A FAMILY owned business that has been running in York for decades is eyeing an extension on the edge of the city centre.

Barnitts has been in its Colliergate store since 1896, and is a well-known fixture on York’s retail scene, but now planning documents show the company is drawing up proposals for a new showroom, warehouse and click and collect centre in James Street.

Managing director Paul Thompson said they were not moving out of Colliergate, but expanding to offer a more modern and convenient way of shopping for people who want to click and collect, rather than head into town.

The James Street site is currently home to their warehouse, and they already have planning permission for more storage and a small showroom but have now changed their plans and want more retail space and less storage.

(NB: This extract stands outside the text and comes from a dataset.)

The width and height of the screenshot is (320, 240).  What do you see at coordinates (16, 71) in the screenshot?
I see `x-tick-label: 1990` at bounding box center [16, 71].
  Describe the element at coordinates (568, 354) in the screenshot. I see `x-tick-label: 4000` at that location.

Mr Thompson said: “We are staying in Colliergate, this is an expansion for the purposes of click and collect, and for a furniture and lighting showroom with car parking.

“We are not closing down in York city centre - far from it. We have changed over the last century, and we have to modernise and improve.”

The plans would see the buildings converted into a 7,000 sq ft home and garden shop with office and storage space on site as well.

The new site will create eight new full time jobs, the planning documents show, and have room for 19 customer parking spaces, and would also mean fewer large lorries heading into the city centre, Mr Thompson added, as deliveries would be made to the edge of town site before goods were transferred into Colliergate on Barnitts own smaller vehicles.

The plans now depend on City of York Council granting planning permission. If approved it will be around 18 to 24 months before the new site can open, as cataloguing Barnitts’ stock and setting up the online facilities for Click and Collect is carried out.

Last summer, Barnitts closed their Acomb store, saying that with the 25-year lease renewal due, the site was no longer viable.

At the time Mr Thompson said: “The dynamics have changed and the types of shops down there are not attracting the footfall.

"Twenty-five years ago Acomb was very busy. The way people shop has changed, people get their goods delivered, we have to change with it.”